WHAT IS REQUIRED: In the data that follows, each entry is to be restated exactly.

RECORDS SUPPLIED Block Start

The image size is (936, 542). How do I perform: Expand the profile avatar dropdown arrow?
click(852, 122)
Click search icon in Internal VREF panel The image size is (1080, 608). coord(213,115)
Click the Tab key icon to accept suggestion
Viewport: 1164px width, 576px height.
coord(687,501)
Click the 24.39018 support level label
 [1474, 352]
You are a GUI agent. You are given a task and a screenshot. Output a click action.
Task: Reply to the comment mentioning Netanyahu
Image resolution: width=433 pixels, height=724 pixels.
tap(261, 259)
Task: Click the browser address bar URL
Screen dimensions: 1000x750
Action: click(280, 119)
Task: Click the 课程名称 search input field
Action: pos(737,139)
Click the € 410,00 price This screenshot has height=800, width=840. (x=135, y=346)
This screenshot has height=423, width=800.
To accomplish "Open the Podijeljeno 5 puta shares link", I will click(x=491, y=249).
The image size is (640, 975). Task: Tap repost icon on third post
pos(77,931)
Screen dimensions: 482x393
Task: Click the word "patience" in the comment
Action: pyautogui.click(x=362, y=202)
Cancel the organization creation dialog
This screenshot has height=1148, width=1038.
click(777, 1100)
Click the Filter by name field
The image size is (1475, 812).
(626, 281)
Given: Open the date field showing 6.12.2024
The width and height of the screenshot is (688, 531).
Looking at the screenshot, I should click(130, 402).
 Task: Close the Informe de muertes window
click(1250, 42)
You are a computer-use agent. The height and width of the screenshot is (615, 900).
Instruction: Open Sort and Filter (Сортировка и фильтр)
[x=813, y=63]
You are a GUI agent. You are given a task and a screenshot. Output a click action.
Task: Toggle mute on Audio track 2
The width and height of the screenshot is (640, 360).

RECORDS SUPPLIED Block End

RESULT OF THIS EXERCISE:
The image size is (936, 542). How do I perform: Expand the profile avatar dropdown arrow?
click(852, 122)
Click search icon in Internal VREF panel The image size is (1080, 608). coord(213,115)
Click the Tab key icon to accept suggestion
Viewport: 1164px width, 576px height.
coord(687,501)
Click the 24.39018 support level label
 [1474, 352]
You are a GUI agent. You are given a task and a screenshot. Output a click action.
Task: Reply to the comment mentioning Netanyahu
Image resolution: width=433 pixels, height=724 pixels.
tap(261, 259)
Task: Click the browser address bar URL
Screen dimensions: 1000x750
Action: click(280, 119)
Task: Click the 课程名称 search input field
Action: pos(737,139)
Click the € 410,00 price This screenshot has height=800, width=840. (x=135, y=346)
This screenshot has height=423, width=800.
To accomplish "Open the Podijeljeno 5 puta shares link", I will click(x=491, y=249).
The image size is (640, 975). Task: Tap repost icon on third post
pos(77,931)
Screen dimensions: 482x393
Task: Click the word "patience" in the comment
Action: pyautogui.click(x=362, y=202)
Cancel the organization creation dialog
This screenshot has height=1148, width=1038.
click(777, 1100)
Click the Filter by name field
The image size is (1475, 812).
(626, 281)
Given: Open the date field showing 6.12.2024
The width and height of the screenshot is (688, 531).
Looking at the screenshot, I should click(130, 402).
 Task: Close the Informe de muertes window
click(1250, 42)
You are a computer-use agent. The height and width of the screenshot is (615, 900).
Instruction: Open Sort and Filter (Сортировка и фильтр)
[x=813, y=63]
You are a GUI agent. You are given a task and a screenshot. Output a click action.
Task: Toggle mute on Audio track 2
The width and height of the screenshot is (640, 360).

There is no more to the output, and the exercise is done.